Como serão avaliadas as minhas qualificações e experiência?
O convite à manifestação de interesse (ver secção 3) define apenas os requisitos gerais em termos de qualificações e experiência, os quais são igualmente enumerados no Regime Aplicável aos Outros Agentes da União Europeia. Os requisitos específicos são definidos pelos serviços interessados em recrutar em função das respetivas necessidades e das vagas existentes. Os referidos serviços avaliarão a admissibilidade dos candidatos com base nas informações prestadas no formulário de candidatura e nos documentos comprovativos solicitados durante a fase das provas de seleção e/ou antes do recrutamento.
O EPSO não faculta quaisquer informações sobre as regras aplicadas pelos diferentes serviços interessados quanto à avaliação das qualificações e/ou experiência dos candidatos. Os seguintes elementos constituem um exemplo não vinculativo dos requisitos que podem ser exigidos.
Qualificações académicas
Os graus, diplomas e/ou certificados devem ser reconhecidos por uma autoridade competente de um Estado-Membro da UE, independentemente de terem sido obtidos na UE ou num país terceiro.
Experiência profissional
- Para poder ser tida em conta, a experiência profissional deve, regra geral, satisfazer as seguintes condições gerais:
a) ser adquirida após a obtenção das qualificações académicas mínimas exigidas no aviso de concurso;
b) constituir um trabalho genuíno e efetivo;
c) ter sido remunerada;
d) implicar uma relação profissional, isto é, um trabalho por conta de outrem ou a prestação de um serviço;
e) preencher os critérios de relevância definidos no aviso de concurso. - Poderá igualmente ser tida em conta a experiência profissional a seguir indicada, em função de regras específicas, nomeadamente:
a) No caso do trabalho de voluntariado, entende-se por «remuneração» qualquer contribuição financeira recebida, incluindo o reembolso de despesas e a cobertura de seguro. O trabalho de voluntariado deve, além disso, implicar uma duração e um número de horas semanais equivalentes às de um emprego normal.

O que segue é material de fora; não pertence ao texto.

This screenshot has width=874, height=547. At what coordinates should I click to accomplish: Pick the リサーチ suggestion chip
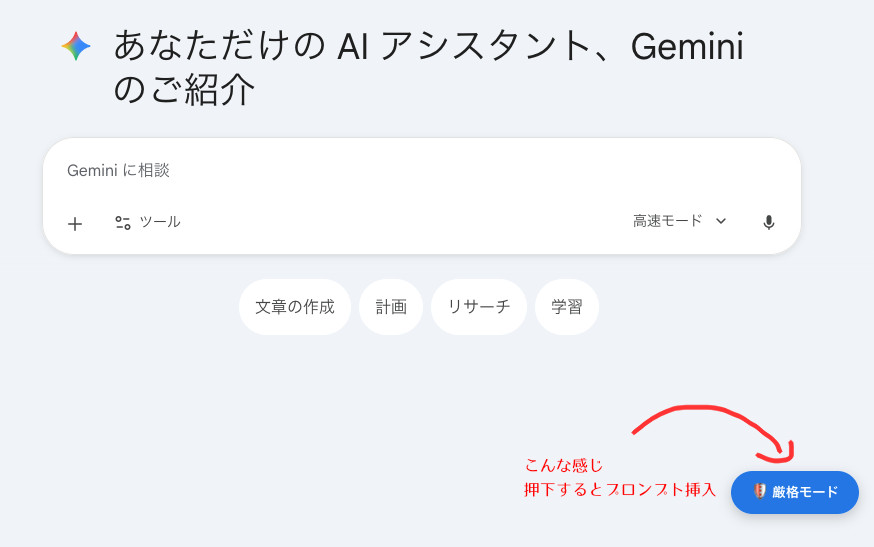[479, 307]
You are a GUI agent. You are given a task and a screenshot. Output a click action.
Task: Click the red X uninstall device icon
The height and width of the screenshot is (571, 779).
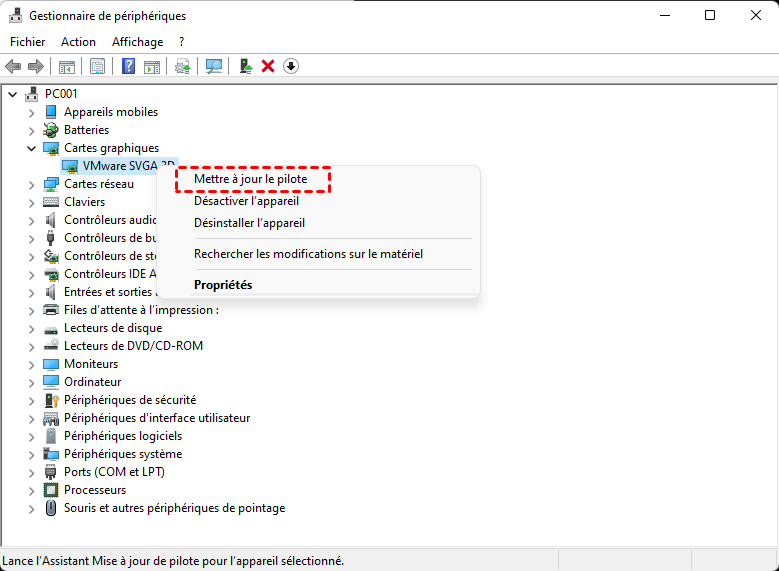click(x=268, y=66)
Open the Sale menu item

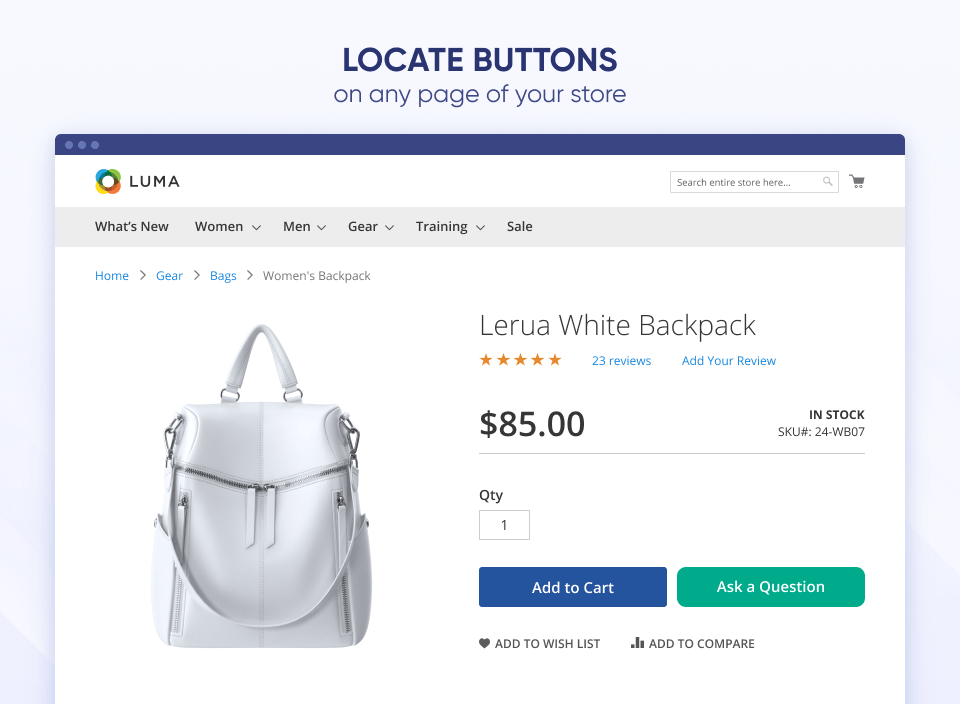click(519, 227)
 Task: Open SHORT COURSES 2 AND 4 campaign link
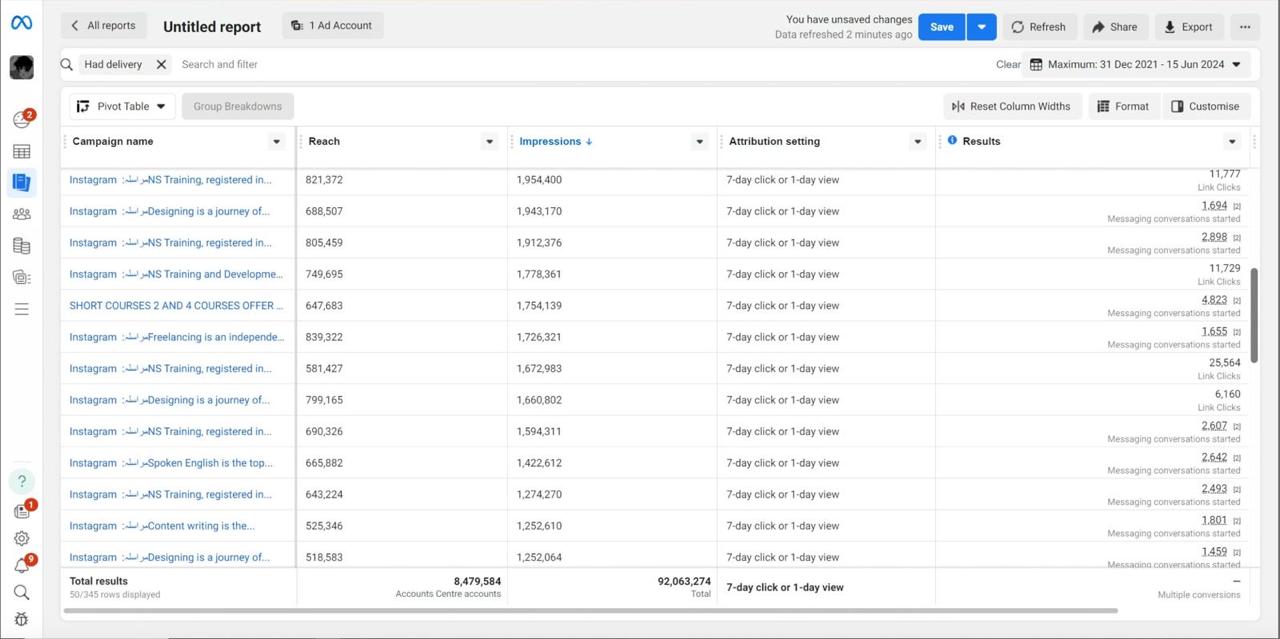coord(176,306)

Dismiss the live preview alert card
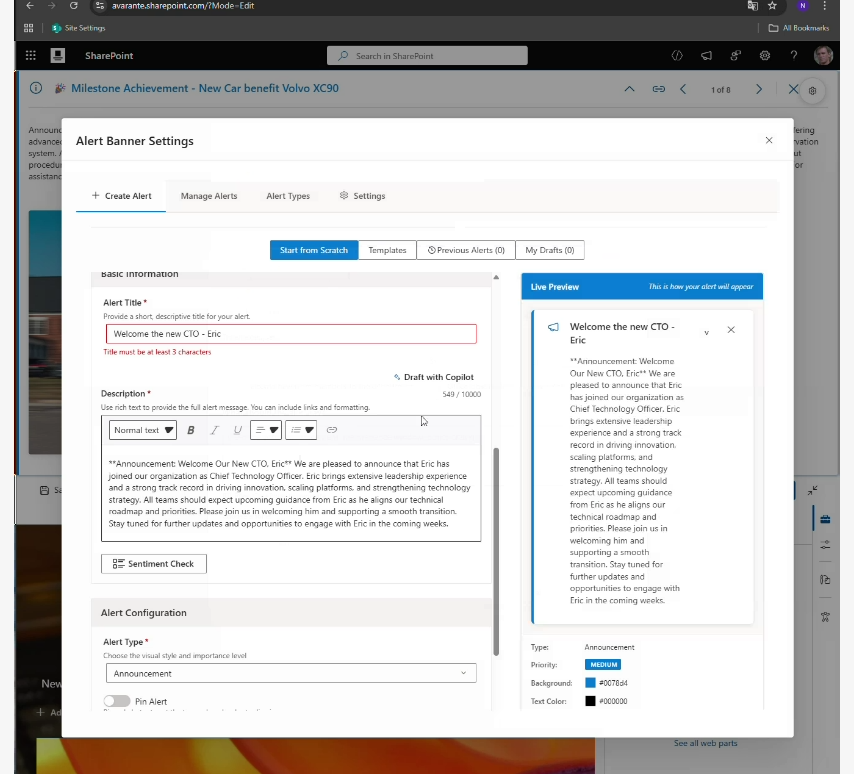[x=731, y=330]
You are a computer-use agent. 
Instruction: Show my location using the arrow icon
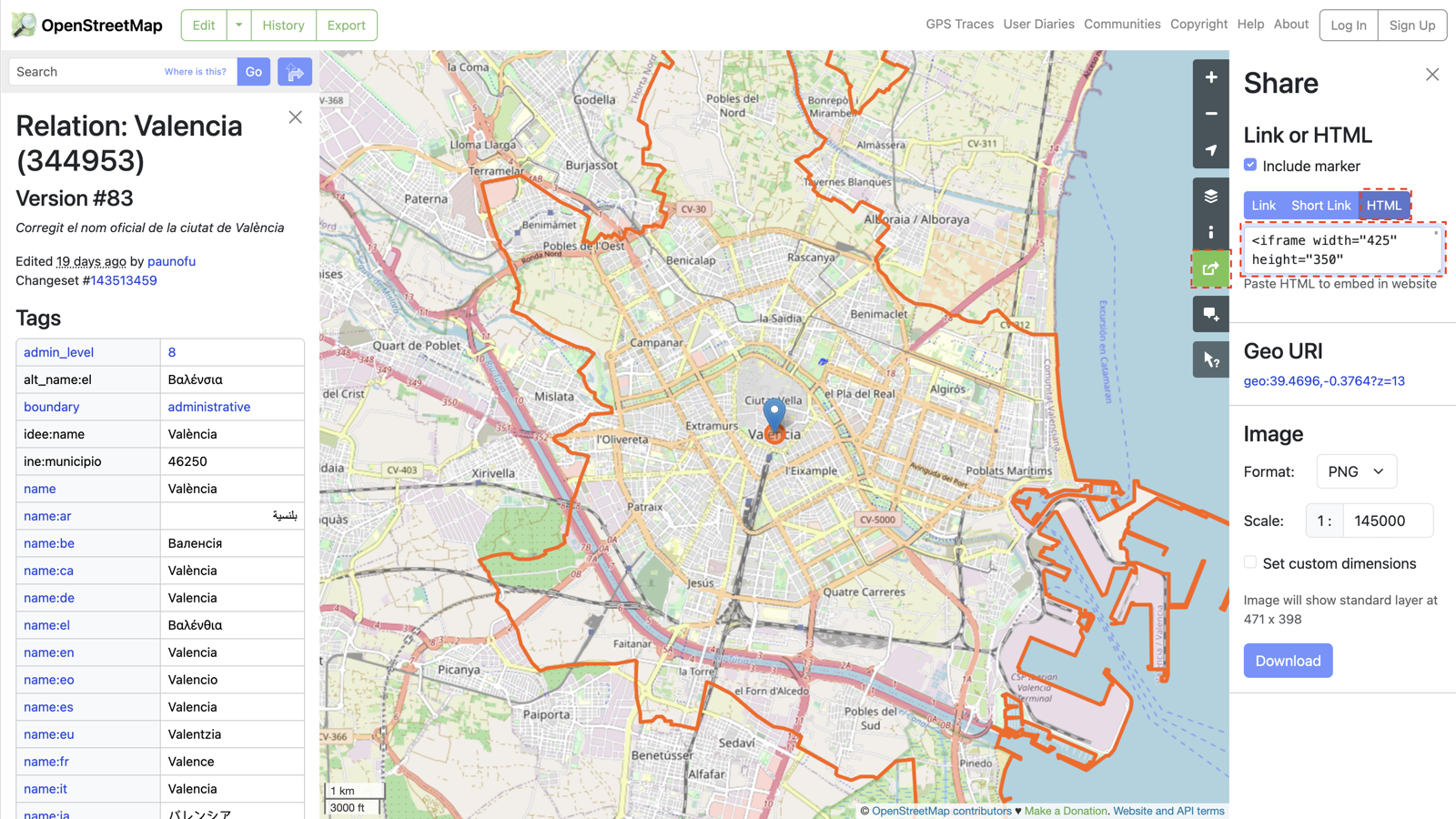[1210, 150]
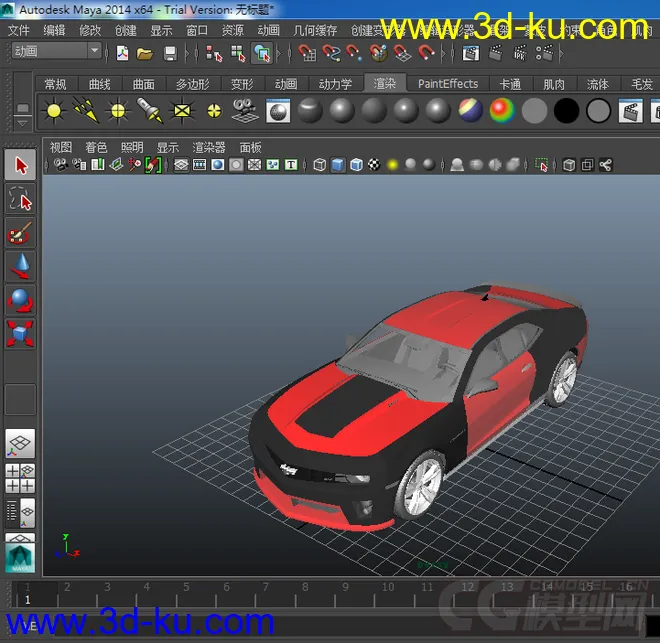This screenshot has width=660, height=643.
Task: Activate the Rotate tool sphere icon
Action: 20,300
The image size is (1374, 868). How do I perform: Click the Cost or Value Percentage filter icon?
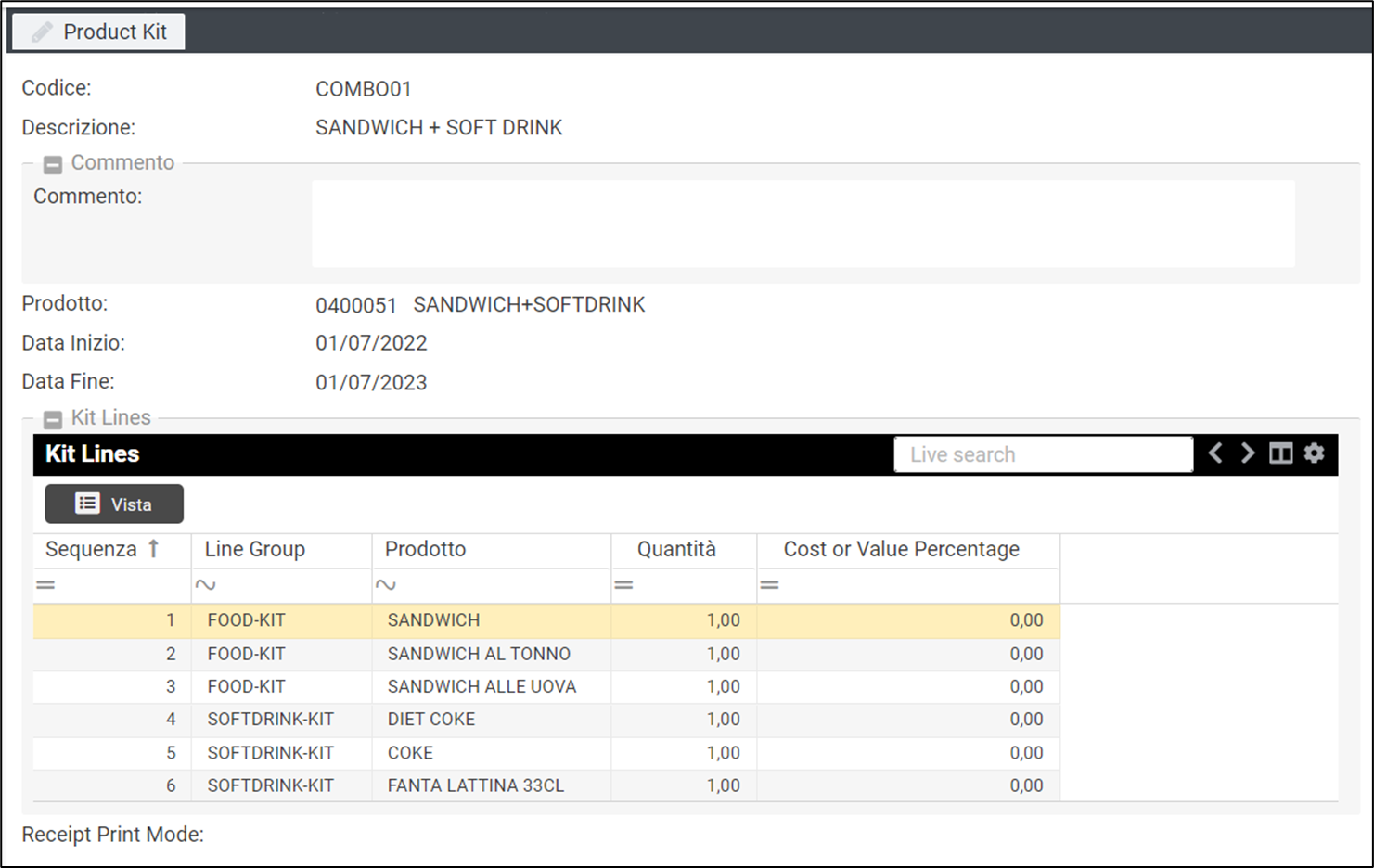tap(769, 585)
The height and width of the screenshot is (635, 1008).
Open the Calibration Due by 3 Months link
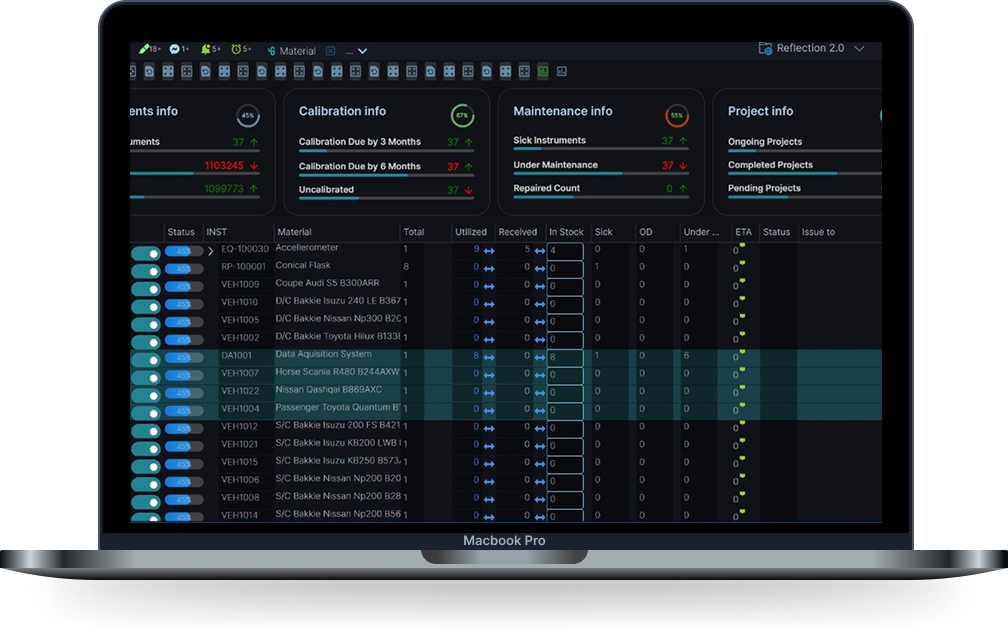coord(359,142)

b) No caso dos estágios, entende-se por «remuneração» qualquer contribuição financeira recebida, incluindo o reembolso de despesas e a cobertura de seguro. Poderão ser tidos em conta os estágios obrigatórios incluídos num programa de estudos, desde que: i) tenham sido realizados após a obtenção das qualificações académicas mínimas exigidas no aviso de concurso e ii) tenham sido remunerados;
c) Independentemente de terem sido remunerados, poderão ser tidos em conta os estágios obrigatórios que façam parte de um programa conducente à inscrição numa ordem profissional ou que constituam uma condição prévia para essa inscrição e que sejam necessários para obter o direito a exercer a profissão (por exemplo, admissão à Ordem dos Advogados). No entanto, se o estágio não tiver sido remunerado, o período de estágio só poderá ser tido em conta se o programa tiver sido devidamente concluído e tiver sido obtido o direito a exercer a profissão. Em qualquer dos casos, só será tida em conta a duração mínima obrigatória do estágio.
d) O serviço militar obrigatório que tenha sido prestado antes ou depois da obtenção das qualificações mínimas exigidas no aviso de concurso será tido em conta, mesmo que não satisfaça os requisitos de relevância definidos no aviso de concurso, mas apenas por um período que não exceda a sua duração obrigatória no Estado-Membro em causa.
e) Podem igualmente ser tidas em conta as licenças de maternidade, paternidade, adoção ou parental tiradas ao abrigo de um contrato de trabalho.
f) No caso de estudos de doutoramento, o período tido em conta não pode exceder três anos, desde que o doutoramento tenha sido devidamente concluído e independentemente de o trabalho ter sido ou não remunerado.
g) No caso de trabalho a tempo parcial, o período tido em conta é calculado proporcionalmente. Por exemplo, o trabalho a meio tempo durante um período de seis meses conta como três meses.